Coefficient of Variation:
- Defined as the standard deviation divided by the mean.
- A stable, unitless statistic useful for comparison.
Symmetry:
- Symmetric distributions: Mean = Median; Skewness = 0.
- Skewed Right: Mean > Median; Skewness > 0.
- Skewed Left: Mean < Median; Skewness < 0.
Central Moments:
- \(\mu = E(Y)\)
- \(\mu_2 = \sigma^2 = E[(Y-\mu)^2]\)
- \(\mu_3 = E[(Y-\mu)^3]\)
- \(\mu_4 = E[(Y-\mu)^4]\)
Skewness (\(\hat{g_1}\))
- Sampling Distribution:
For samples drawn from a normal population:- \(\hat{g_1}\) is approximately distributed as \(N(0, \frac{6}{n})\) when \(n > 150\).
- Inference:
- Large Samples: Inference on skewness can be based on the standard normal distribution.

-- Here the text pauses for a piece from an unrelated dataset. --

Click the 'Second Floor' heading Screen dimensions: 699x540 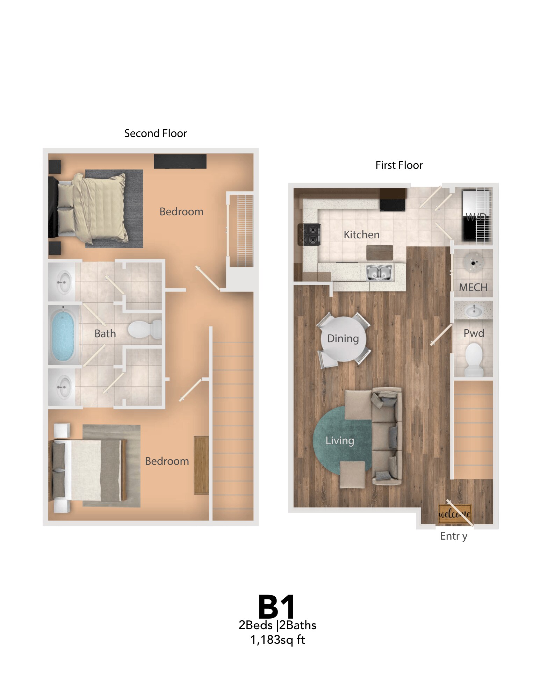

The 95% confidence interval for \(g_1\) is given by: \[ \hat{g_1} \pm 1.96 \sqrt{\frac{6}{n}} \] - Small Samples: For small samples, consult special tables such as:
- Snedecor and Cochran (1989), Table A 19(i)
- Monte Carlo test results
- Large Samples: Inference on skewness can be based on the standard normal distribution.
Kurtosis (\(\hat{g_2}\))
- Definitions and Relationships:
- A normal distribution has kurtosis \(g_2^* = 3\).

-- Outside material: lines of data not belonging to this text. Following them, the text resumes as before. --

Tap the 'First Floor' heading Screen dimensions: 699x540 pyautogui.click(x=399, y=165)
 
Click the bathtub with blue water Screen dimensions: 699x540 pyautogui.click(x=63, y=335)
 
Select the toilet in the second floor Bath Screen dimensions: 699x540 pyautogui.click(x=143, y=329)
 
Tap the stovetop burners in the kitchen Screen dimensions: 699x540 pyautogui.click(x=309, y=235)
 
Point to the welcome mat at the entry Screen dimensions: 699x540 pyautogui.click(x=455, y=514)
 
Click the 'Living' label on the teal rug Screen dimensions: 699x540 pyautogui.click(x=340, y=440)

Kurtosis is often redefined as: \[ g_2 = \frac{E[(Y - \mu)^4]}{\sigma^4} - 3 \] where the 4th central moment is estimated by: \[ m_4 = \frac{\sum_{i=1}^n (y_i - \overline{y})^4}{n} \]
- A normal distribution has kurtosis \(g_2^* = 3\).
- Sampling Distribution:
For large samples (\(n > 1000\)):- \(\hat{g_2}\) is approximately distributed as \(N(0, \frac{24}{n})\).
- Inference:
Kurtosis Value | Tail Behavior | Comparison to Normal Distribution |
---|---|---|
\(g_2 > 0\) (Leptokurtic) | Heavier Tails | Examples: \(t\)-distributions |
\(g_2 < 0\) (Platykurtic) | Lighter Tails | Examples: Uniform or certain bounded distributions |
\(g_2 = 0\) (Mesokurtic) | Normal Tails | Exactly matches the normal distribution |
# Generate random data from a normal distribution
data <- rnorm(100)
# Load the e1071 package for skewness and kurtosis functions
library(e1071)
# Calculate skewness
skewness_value <- skewness(data)
cat("Skewness:", skewness_value, "\n")
#> Skewness: 0.362615
# Calculate kurtosis
kurtosis_value <- kurtosis(data)
cat("Kurtosis:", kurtosis_value, "\n")
#> Kurtosis: -0.3066409
References
Geary, R Cf. 1936. “Moments of the Ratio of the Mean Deviation to the Standard Deviation for Normal Samples.” Biometrika, 295–307.
Snedecor, George W., and William G. Cochran. 1989. “Statistical Methods.”